OpenGL® picking in computer programming is the process of determining what object within a three-dimensional (3D) scene is located at a given point on the screen once the scene is rendered. It also can refer to locating multiple objects at a point or inside a box. Most often, OpenGL® picking is used to determine what 3D object on the screen a user is attempting to select with a mouse cursor. While this operation might appear to be simple, there are several subtleties in how OpenGL® renders a scene that can make it fairly complex. Additionally, there are intrinsic glitches in certain graphics cards and drivers that can cause the OpenGL® picking function to fail and return false results.
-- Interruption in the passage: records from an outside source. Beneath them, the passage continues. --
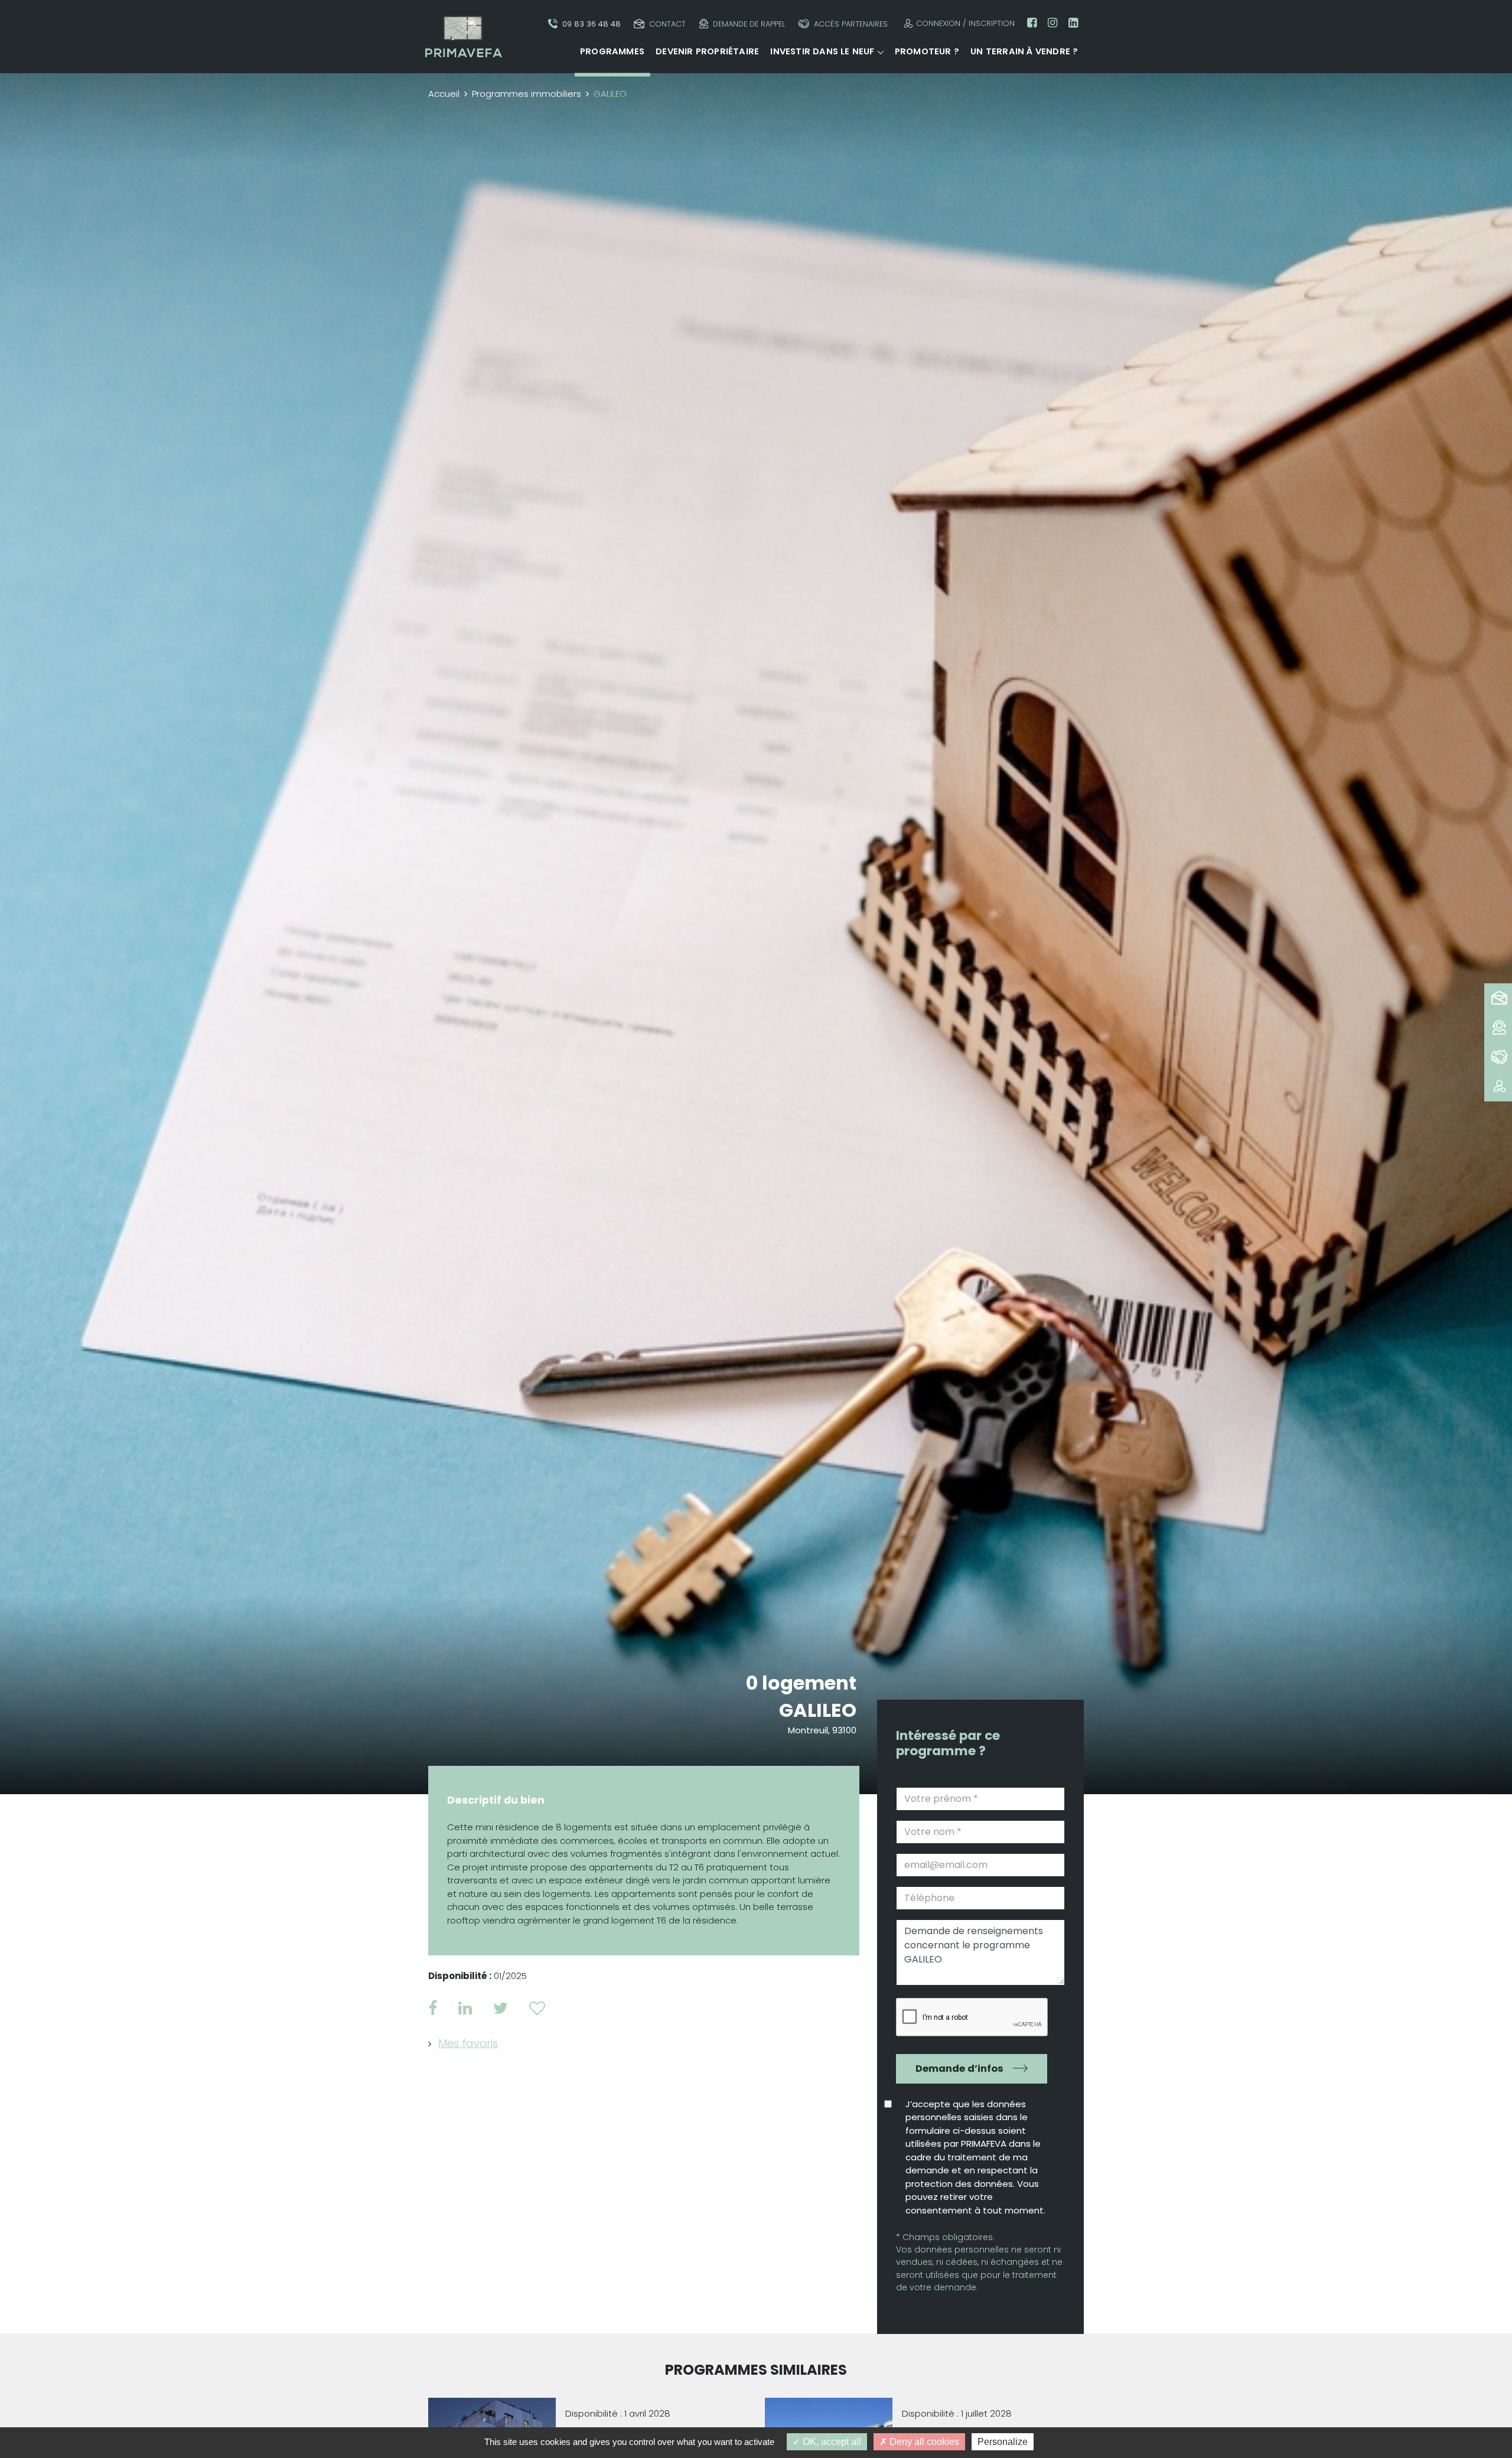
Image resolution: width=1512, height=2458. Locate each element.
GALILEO (817, 1710)
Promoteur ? (927, 51)
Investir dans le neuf (822, 51)
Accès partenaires (851, 24)
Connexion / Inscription (965, 23)
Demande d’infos (959, 2068)
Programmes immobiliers (526, 93)
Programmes (612, 51)
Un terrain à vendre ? (1024, 51)
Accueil (444, 93)
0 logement (801, 1683)
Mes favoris (468, 2043)
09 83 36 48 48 (591, 24)
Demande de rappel (749, 24)
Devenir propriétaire (707, 51)
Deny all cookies (923, 2442)
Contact (667, 24)
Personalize (1002, 2442)
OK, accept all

When a user is looking at a 3D scene on a computer monitor, the resulting image is known as a rendering of the scene. The scene is actually stored in memory as a collection of primitive shapes or polygons, which themselves are just collections of 3D points within the space of the scene. The computer uses world coordinates, which are sometimes called absolute coordinates, to perform most basic functions that manipulate objects in the scene. In most applications, the user is able to maneuver the view of the scene to different angles so objects can be seen in different perspectives. The virtual location of the user within the scene is called the camera angle or camera position.
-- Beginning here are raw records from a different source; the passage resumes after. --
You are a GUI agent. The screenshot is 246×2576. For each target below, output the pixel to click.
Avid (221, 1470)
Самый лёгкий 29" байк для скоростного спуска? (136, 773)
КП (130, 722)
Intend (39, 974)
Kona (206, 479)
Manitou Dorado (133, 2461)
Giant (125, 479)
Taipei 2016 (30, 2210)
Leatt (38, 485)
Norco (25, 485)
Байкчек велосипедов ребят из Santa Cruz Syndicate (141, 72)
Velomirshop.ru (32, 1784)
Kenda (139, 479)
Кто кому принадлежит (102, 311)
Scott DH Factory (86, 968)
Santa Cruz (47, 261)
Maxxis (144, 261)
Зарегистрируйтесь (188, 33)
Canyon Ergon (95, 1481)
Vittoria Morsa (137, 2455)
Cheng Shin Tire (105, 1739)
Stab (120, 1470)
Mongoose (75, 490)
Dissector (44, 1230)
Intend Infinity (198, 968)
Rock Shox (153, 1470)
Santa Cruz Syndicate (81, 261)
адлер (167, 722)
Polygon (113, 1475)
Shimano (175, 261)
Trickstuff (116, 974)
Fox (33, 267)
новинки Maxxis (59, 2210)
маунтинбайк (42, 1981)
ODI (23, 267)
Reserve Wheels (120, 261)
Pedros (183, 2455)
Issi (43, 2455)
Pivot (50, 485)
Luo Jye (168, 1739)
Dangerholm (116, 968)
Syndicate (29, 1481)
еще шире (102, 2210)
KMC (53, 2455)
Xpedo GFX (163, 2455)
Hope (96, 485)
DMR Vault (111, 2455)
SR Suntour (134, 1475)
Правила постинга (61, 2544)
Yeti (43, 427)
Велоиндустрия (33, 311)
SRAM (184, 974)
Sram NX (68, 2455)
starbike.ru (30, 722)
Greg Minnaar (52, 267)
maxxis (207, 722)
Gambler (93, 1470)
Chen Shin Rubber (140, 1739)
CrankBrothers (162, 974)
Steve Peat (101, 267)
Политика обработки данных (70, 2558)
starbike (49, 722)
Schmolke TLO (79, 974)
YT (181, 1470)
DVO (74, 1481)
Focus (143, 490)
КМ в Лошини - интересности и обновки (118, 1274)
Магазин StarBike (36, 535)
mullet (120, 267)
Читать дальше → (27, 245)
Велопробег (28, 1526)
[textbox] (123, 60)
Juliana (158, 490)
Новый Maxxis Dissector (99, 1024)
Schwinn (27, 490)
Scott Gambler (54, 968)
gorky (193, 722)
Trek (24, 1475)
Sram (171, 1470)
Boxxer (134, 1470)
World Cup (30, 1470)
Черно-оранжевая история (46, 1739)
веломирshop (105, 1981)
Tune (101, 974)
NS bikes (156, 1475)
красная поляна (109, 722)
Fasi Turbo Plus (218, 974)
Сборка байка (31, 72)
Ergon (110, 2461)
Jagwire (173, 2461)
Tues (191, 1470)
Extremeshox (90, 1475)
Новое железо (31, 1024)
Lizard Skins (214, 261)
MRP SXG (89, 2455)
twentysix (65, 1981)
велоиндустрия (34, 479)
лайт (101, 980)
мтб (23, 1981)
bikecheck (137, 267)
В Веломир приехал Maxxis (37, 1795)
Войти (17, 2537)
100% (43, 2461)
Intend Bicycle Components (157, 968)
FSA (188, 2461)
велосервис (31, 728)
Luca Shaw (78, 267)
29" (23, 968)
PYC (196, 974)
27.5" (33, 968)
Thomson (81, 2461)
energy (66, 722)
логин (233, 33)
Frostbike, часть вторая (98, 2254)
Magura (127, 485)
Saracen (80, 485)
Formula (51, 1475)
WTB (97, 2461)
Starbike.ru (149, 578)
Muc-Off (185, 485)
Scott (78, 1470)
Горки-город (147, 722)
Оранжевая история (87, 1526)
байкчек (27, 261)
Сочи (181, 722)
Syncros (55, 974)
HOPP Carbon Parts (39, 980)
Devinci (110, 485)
The complexity of OpenGL® picking comes from determining the location of the mouse on the two-dimensional (2D) screen from a possibly arbitrary position and angle within the scene, the camera position. Additionally, because the rendering from the perspective of the human viewer is really 2D, there is no way for the user to provide the depth of the mouse click inside of the scene. The OpenGL® picking function solves this complex problem in two ways.
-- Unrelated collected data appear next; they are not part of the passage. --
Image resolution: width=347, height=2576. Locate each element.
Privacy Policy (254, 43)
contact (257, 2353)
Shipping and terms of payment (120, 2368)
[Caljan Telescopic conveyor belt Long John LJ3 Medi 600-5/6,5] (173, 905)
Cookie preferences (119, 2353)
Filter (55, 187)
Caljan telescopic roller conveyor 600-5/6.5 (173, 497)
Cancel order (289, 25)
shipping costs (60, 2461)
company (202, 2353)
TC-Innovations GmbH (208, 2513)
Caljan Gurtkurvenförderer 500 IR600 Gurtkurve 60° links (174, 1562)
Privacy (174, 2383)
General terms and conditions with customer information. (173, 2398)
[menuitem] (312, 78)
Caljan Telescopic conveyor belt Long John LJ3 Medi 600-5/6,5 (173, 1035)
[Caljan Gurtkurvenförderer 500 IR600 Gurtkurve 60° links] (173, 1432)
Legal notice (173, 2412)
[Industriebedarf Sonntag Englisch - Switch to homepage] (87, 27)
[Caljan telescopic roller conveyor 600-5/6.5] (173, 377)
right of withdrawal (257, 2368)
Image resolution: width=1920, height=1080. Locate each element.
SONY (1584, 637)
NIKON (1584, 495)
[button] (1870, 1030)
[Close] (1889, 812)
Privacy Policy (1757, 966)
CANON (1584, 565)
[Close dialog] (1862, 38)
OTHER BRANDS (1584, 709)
The first is that, instead of performing a series of separate calculations to translate where the viewer is abstractly and then find an object in the rendering window, the function actually renders the scene as it does when normally working, with the exception that the rendering used for selection is not displayed, it is only used to calculate the correct positions of objects. The difference is that, instead of rendering the whole area that would be visible to the user, it only renders the area where the mouse is located. This means any objects rendered are technically at the point where the mouse pointer is located.

The second problem, namely having no way to indicate the depth of an area selected, is solved by returning all objects that are under the mouse coordinates in the scene. The OpenGL® picking function returns all of the objects in an array along with how far away they are from the viewer’s location. This allows a program to quickly find the closest object if desired.

One way to visualize OpenGL® picking is to imagine a line, sometimes referred to as a ray in 3D programming, moving from the location of the mouse pointer into the scene and away from the viewer’s location. Each object this ray touches is added to an array of objects, along with how far away it is from the viewer. This is a very simple explanation of how one form of OpenGL® picking works.
Another method of object picking in OpenGL® involves locating an object by color, and it can be considerably faster. This method renders the scene but, instead of applying lighting and texture to the objects, they are instead rendered with a single, simple color. Each object or group of objects has its own distinct color. The scene is only rendered in memory and not displayed, so this does not affect what the user sees. Instead of looking for 3D collisions between objects, the color at the position of the mouse cursor is returned instead, and that color will correlate to a specific object.